I have IExplorer pop-up blocker enabled.
I have Yahoo! pop-up blocker enabled.
I have About:Blank and other ad sites on my resicted list.
I have AdAware scanner and use it almost every day
I have Yahoo! adware spyware scanner and use it almost
every day

Why is About:Blank and

http://www.ads.clickagent

still popping up?

 

[bcastner]

http://www.majorgeeks.com/download4289.html

Then run at least the CWS "Cool Web Shredder" tool, if not all of the steps listed in FAQ608-4650

 

[qbasicking]

No way, I am looking at a pop up right now. It says:

You computer might be infected with spyware. Then has an advertisement for the tool you just directed me tool. I'm not trusting a spyware remover from a company that sends out spyware. Is there a way to remove it manually? What is the hijacker called?

 

[bcastner]

Usually called "About:Blank"
It should be an easy Google but a difficult manual removal.

From an earlier thread:

amen1973 (Programmer) Oct 1, 2004

More than likely the about:blank hijacker you have, if you are using Windows 2k, XP, or NT with NTFS, is using what is known as Alternate Data Streams.
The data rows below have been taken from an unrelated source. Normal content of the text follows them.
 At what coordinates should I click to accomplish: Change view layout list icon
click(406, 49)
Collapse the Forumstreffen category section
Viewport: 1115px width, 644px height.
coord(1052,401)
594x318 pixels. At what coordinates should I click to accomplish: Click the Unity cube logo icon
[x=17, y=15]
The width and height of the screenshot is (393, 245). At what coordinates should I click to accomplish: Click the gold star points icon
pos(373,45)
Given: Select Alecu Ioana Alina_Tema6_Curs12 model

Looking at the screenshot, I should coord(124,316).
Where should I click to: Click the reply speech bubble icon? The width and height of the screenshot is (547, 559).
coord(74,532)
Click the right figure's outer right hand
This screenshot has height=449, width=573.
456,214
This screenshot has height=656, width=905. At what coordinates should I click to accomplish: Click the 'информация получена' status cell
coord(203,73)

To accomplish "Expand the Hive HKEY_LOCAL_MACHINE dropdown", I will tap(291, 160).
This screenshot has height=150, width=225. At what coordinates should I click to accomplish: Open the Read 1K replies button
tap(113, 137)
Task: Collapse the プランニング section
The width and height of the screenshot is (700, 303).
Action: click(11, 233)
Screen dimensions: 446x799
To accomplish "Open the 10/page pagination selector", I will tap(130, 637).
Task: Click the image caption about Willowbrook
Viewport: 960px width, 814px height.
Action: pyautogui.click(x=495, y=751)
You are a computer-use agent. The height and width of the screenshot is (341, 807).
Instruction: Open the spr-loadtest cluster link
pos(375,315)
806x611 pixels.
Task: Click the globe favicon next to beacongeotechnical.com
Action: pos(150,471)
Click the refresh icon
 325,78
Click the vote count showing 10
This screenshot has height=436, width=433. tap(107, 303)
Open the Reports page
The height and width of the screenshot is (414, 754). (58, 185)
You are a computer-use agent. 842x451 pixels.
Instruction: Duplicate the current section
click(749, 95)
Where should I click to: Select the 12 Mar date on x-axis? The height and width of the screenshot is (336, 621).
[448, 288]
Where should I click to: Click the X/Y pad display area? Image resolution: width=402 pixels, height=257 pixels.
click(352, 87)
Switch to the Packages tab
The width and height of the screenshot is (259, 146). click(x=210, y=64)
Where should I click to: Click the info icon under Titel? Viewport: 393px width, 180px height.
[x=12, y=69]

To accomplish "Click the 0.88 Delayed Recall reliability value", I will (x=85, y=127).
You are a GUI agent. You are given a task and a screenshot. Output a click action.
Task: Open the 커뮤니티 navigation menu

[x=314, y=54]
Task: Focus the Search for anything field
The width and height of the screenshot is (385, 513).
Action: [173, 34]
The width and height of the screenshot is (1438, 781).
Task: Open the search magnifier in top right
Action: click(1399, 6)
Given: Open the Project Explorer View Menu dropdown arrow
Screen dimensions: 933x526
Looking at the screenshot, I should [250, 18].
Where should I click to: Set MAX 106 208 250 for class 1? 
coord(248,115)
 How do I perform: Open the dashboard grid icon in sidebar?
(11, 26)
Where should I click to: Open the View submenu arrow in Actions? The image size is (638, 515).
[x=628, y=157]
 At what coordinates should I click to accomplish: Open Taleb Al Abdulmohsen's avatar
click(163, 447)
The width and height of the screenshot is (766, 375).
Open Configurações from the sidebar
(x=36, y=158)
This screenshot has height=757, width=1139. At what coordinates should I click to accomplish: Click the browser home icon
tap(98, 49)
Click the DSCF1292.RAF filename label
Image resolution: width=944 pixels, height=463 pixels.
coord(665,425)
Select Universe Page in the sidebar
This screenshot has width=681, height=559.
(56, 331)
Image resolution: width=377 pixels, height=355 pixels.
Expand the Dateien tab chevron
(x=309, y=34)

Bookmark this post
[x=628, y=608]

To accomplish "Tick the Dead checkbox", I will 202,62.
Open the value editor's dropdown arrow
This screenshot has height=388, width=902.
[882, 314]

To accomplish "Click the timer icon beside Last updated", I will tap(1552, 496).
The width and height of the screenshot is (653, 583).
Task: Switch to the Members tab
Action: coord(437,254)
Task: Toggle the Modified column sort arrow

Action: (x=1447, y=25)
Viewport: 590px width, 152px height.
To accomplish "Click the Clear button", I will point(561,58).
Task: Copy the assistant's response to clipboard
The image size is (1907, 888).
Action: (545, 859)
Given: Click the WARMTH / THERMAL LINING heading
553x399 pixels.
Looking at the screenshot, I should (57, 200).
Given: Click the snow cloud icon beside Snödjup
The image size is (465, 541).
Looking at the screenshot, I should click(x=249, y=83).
Download registrar lite here:

http://www.resplendence.com/download

Install it and then launch reglite
Navigate to:
HKey_Local_Machine\Software\Microsoft\Windows NT\CurrentVersion\Windows
You should see a key called Appinit_DLLs there
Double Click on it and if you see a dll in the value this is more than likely your problem. Write down the name of that DLL
It is more than likely invisible in the system32 folder.
To get rid of it you need to boot to the recovery console
To do this insert your Windows XP CD and boot to it
After you get the 3 choices "Install" "Repair" "Exit"
Hit "R" for repair
Then when you are in the recovery console choose "1"
if you have an admin password put it in ... if not just hit enter.
Then you will want to go to system32 folder ... to do this type cd system32 if you see the prompt C:\windows or C:\winnt ... if you dont see either of the prompts type cd windows or winnt depending on what your system root directory is..
When you are in the system32 folder type dir ... the space bar will page down a full page ( this is faster )
If you see the DLL that was in the Appinit_DLLs value hit escape to bring the prompt back
now type "attrib -r nameofthedll.dll" (this being the name of the dll you saw in the value of Appinit_DLLs)
This will remove the read only attribute.
Now you want to delete it.
to do this type "del nameofthedll.dll"
Now reboot to safe mode. To get to safe mode hit F8 a couple times before you see the splash screen
Choose Safe Mode.
Open up reglite again and go to the appinit_DLLs key and double click it and delete the value inside it and hit apply. Now run adaware and spybot. Then run hijackthis and delete the R1 and R0 values if they do not look familiar to you or are not a link to the manufacturer of your computer. Then through the control panel go to internet options and change the home page to what ever you want. When you are finished with these steps reboot your computer to regular mode and the hijacker should be gone
I hope this helps
Art

 

[bcastner]

By the way, CWS is freeware and of impecable reputation. It is not spyware.